Жаров оборвал речь и стал вертеть цигарку, склоняясь к белой жестяной баночке, откуда вытряхивал махорку.
–
– ...Так вот я-то и говорю, - продолжал Крючков, - что тут целый круг создается... Выходу нет, если по-твоему предположить: война только средство... Хорошо... Ее не будет... А мы в то же время знаем, что именно война и помогает росту авиации, что именно в военное время так быстро авиация совершенствуется, - следовательно, рост ее, как выходит, - от военного искусства идет, им вызывается, развивается и толкается... Вне войны, может быть, даже и не будет нужды в авиации - со старыми средствами управятся... Вон, как броневики: их родила и совершенствует только война, а потом - потом в хлам, - куда они?
– Эка хватил, - не утерпел Жаров, - броневики... Да тут никакой и параллели-то нет... Или ты в самом деле не понимаешь, - не знаю я, - или поспорить тебе охота, но скажу откровенно, - прибавил он, - удивляет, смешит меня эта ваша новая модная теория, что мы с машинами только на войну пригодны... Эта задача преходящая - и даже очень... Главное не в том... Погоди-ка, техника еще какие чудеса создаст, только ахнешь! Теперь у нас не прочь все дело и на спорт свести... Эти трюки мне не по душе... Пока война - воюем, а там на другой путь... Уж непременно так...
– А по-моему, - начал снова Крючков, - по-моему, и здесь у нас дорога не ахти какая широкая, то есть на войне... Я вот летаю...
– Знаю, что летаешь, - улыбнулся Жаров.
– Да... Так и то - разве што на перепуг, а результатов больших - нет их вовсе. Ну, какие результаты... Разведка? Да, разведка кой-што дает... Но ведь такую разведку и конница заменит с успехом... Сигнализация? Бой корректировать? Ну, брат, это все больше из области философии - тут результаты совсем не проверенные. А что касается уничтожений, разрушения ты сам отлично знаешь, что из сотни сброшенных бомб дай бог, чтобы две-три штуки с результатом... Перепуг один, паника - вот тут уж, конечно, результаты есть... Этого не отрицаю...

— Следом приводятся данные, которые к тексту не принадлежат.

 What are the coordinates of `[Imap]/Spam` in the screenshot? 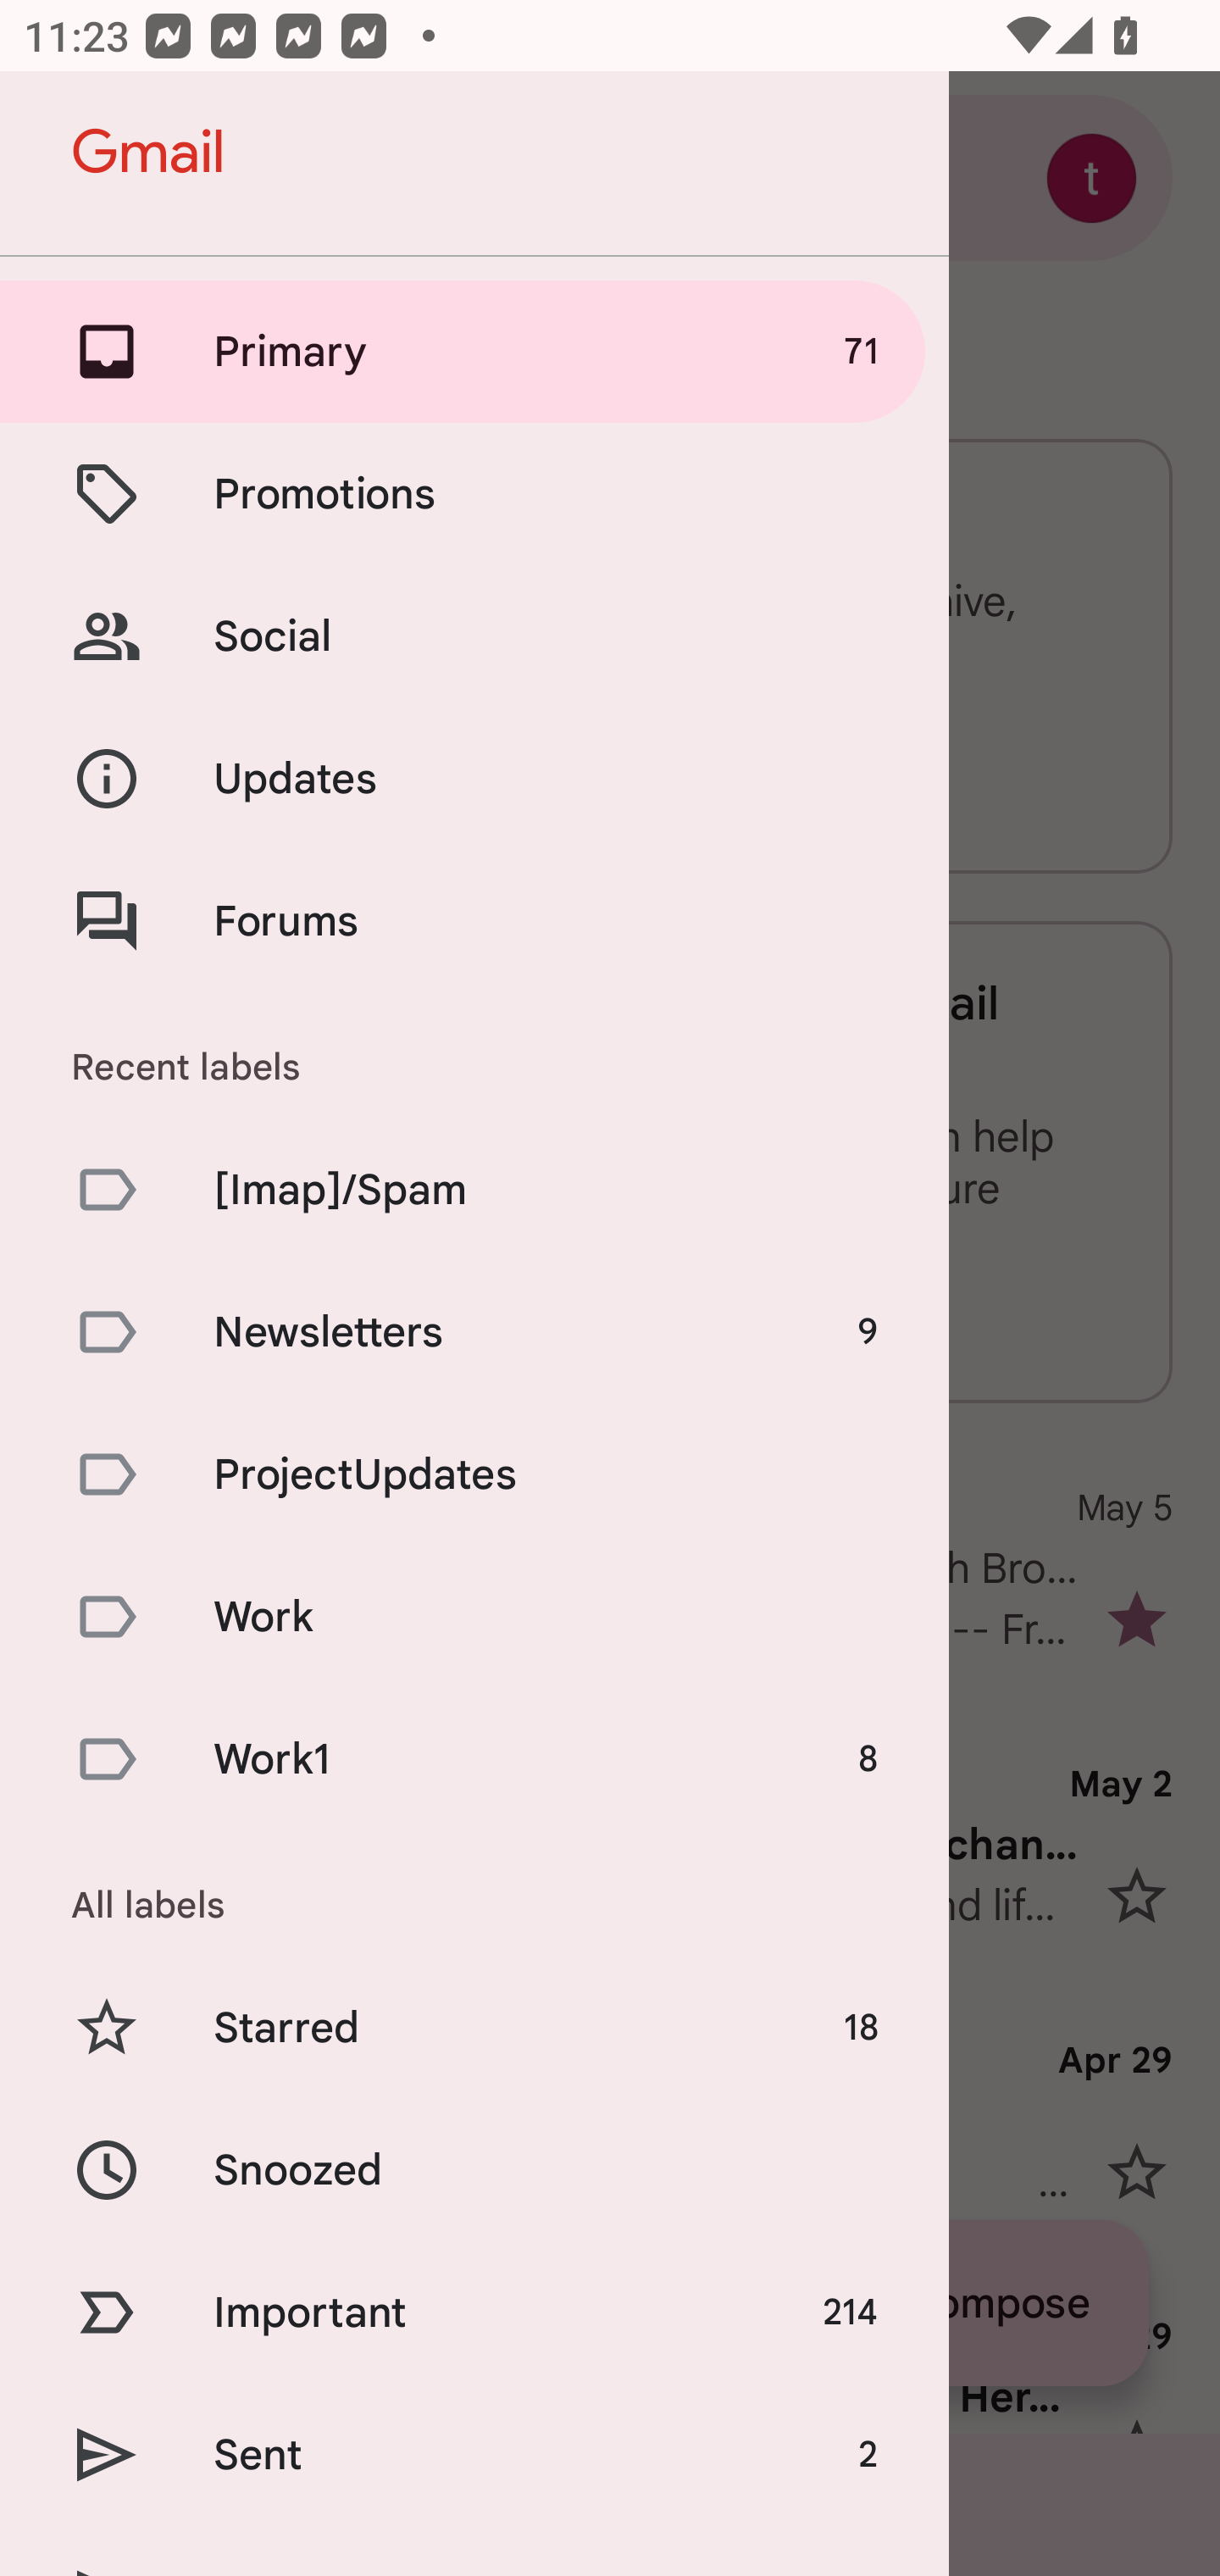 It's located at (474, 1188).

– Даже если так, - увесисто и внушительно перебил его Жаров, - если только твое подсчитать, - и это результат немалый... Но имей в виду, смешной ты человек, - разве можно брать нашу убогую, да к тому же и растрепанную авиацию... Ты не у нас смотри... Мы што - мы только в будущем, нам пока остается одним своим мужеством покорять чужую технику... Ты возьми американский, английский флот, покойной памяти германскую авиацию... Да если они, черти полосатые, двинут на нас свои эскадрильи што ты со своим гнилым фарманишком сделаешь? Помяни мое слово, Крючков: если будет большая война - победит в этой войне воздушная эскадрилья... Против нее ни море, ни суша, ни конница, ни пехота - не выстоит ничто. Да и на самом деле - как ей не победить, когда она одна совместит в себе все виды оружия. Конница? Быстрая разведка? Хоть ты и сомневаешься, а, по-моему, вернее нас с тобой никто этого не сделает... Особенно если еще фотографирование и способы передачи вперед шагнут... Пехота? Но что у пехоты за цель, какие задачи? Деморализовать врага, расколошматить его, отнять территорию... А ты знаешь, что в Америке на самолетах Ларсена по тридцать пулеметов устанавливают! Знаешь, что авиабомбы в две тонны весом есть, что есть в той же Америке какой-то новый, необычайной силы удушливый газ, заключаемый в стальные гостинцы? А "пожарные" бомбы, чиненные фосфором, а пушки на самолетах!.. Трехдюймовка-то уж бьет там без отдачи, - теперь шестидюймовую прилаживают... Тут тебе и всей артиллерии замена. Што ты берешь наш русский флот? Разве это тебе пример? Ты через переносицу глянь...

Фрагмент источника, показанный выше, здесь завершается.